It’s time to build the Mishkan, the Tabernacle, so God will have a place to live among the Israelites.
There is a lot written about opening one’s heart to love – how can love find you if you’re not open to it? We build the walls, and they get thicker and stronger until we allow someone to find the miniscule crack that will expand to bring the wall down.
That’s not what Terumah, this week’s portion is about. Although Jewish thought teaches about letting God into our individual hearts, it’s really not about a personal connection here – it’s community. Notice the last word – “them”…b’tocham. Not I will dwell within you, but I will dwell within them. It’s almost as if God is asking permission to enter the Israelite space. Build Me a place so I can stay with you all. I won’t come in unless you make space for Me. And if you really want Me, here’s what My space should look like. Details to follow.
The specs that God gives are incredibly detailed. But running throughout the entire text is the idea that this is the people’s task to build. Everyone who wants in can find a job to do in creating the Mishkan. It’s the ultimate community-effort couched in the ultimate DIY manual.
Rabbi Josh Feigelson, in his post about Terumah, writes: “In an excellent recent book, Chief Rabbi Jonathan Sacks writes that the mishkan is a blueprint for community-building. Even after all the miracles of the Exodus, even after the revelation at Sinai, what truly binds the people together is the act of creating something as a community–the act of shared contribution and building. The midrash reminds us of this, and how desperately both we and God need that experience, sharing in the act of creation. That is the fulfillment of our role as tzelem elohim, God’s images on earth.” Josh Feigelson http://joshfeigelson.wordpress.com/
Terumah is like an earthly Genesis. God created the holy and unique space of our world so we can dwell here, and now we are to create a holy and unique space for God. God created a place for us to live among others, and is now letting us know that God’s work isn’t done. As a group, we need to make room for that same creative presence, generating spirituality.
We can walk through this world with a personal connection to God, all by ourselves, fully engaged but insulated. That insulation may keep us warm individually , but again, Terumah tells us to insulate ourselves even moreso by surrounding ourselves with people who are also experiencing connection and engagement. Our personal flames may flicker and grow weak at times. Others can help strengthen it by taking part in building something bigger than ourselves.

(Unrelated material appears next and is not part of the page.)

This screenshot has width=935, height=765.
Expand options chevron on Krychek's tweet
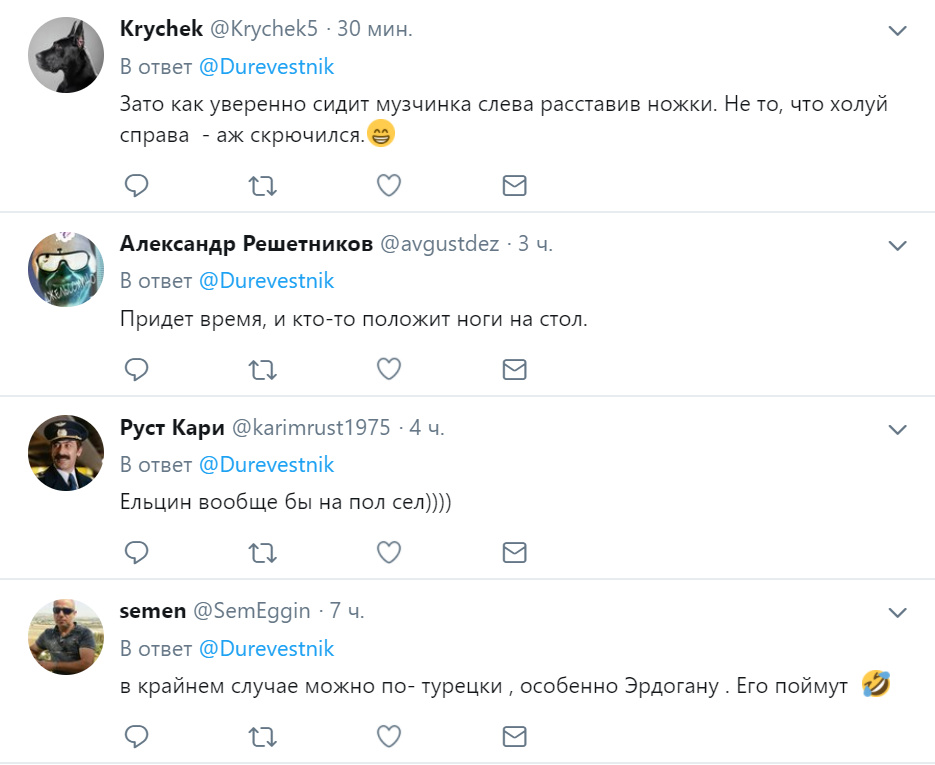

We make space for holiness in our communities, and our communities will become holy. It doesn’t have to look like the Mishkan – in fact, it shouldn’t. We have no central Tabernacle now, and that’s ok, because at its core, the Mishkan in Torah was portable. The Israelites took it down, journeyed, made camp, set it up, over and over again, making a sacred community wherever they went.

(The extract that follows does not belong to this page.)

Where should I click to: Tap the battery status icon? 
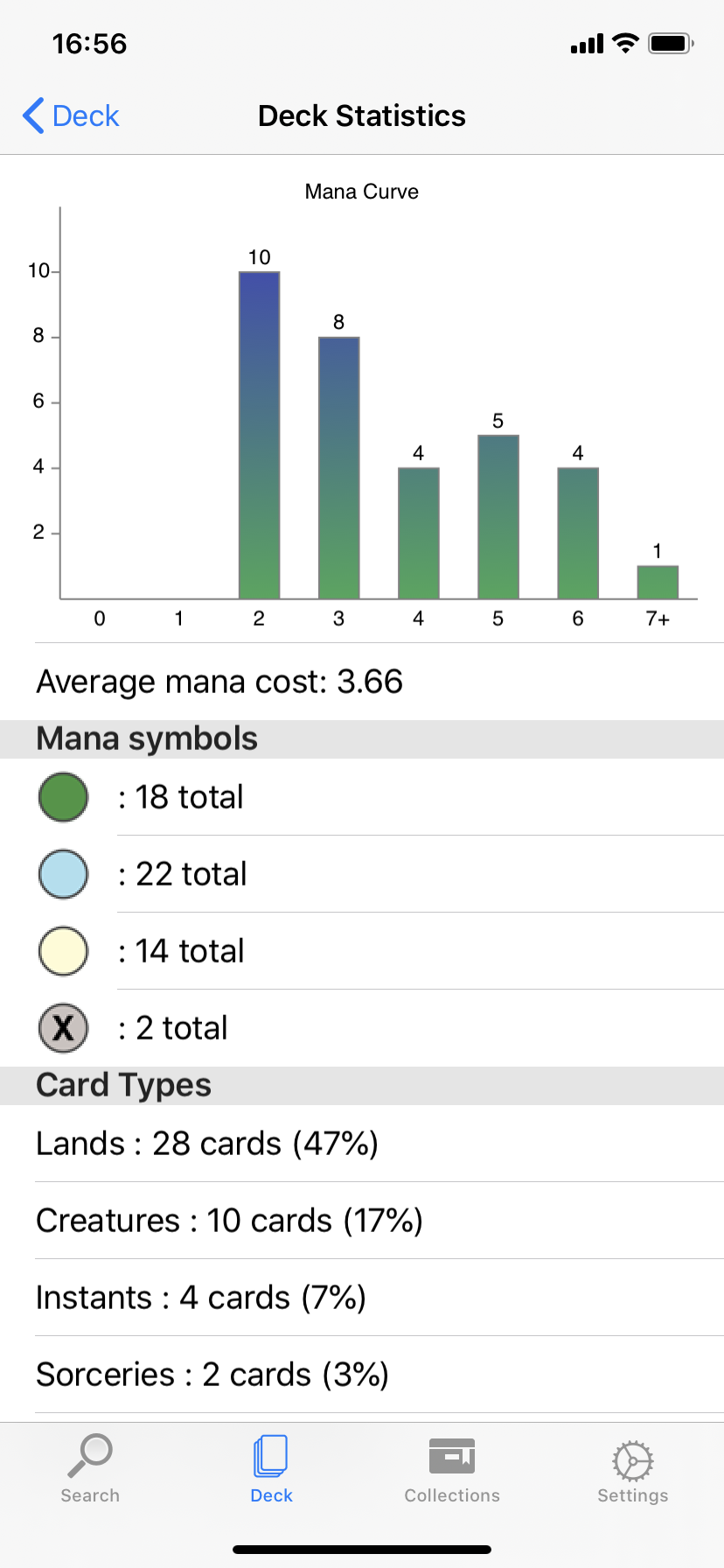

When we make a sacred space, when we build the permeable walls of a makom kadosh, we are tearing down the more impermeable walls between us, opening up that miniscule crack to let love in. Sinai was a sacred space, but as we learned last week, we don’t live at Sinai. Terumah teaches us to bring Sinai with us, not just through last week’s rules and laws, but by creating space within our greater whole for holiness to live.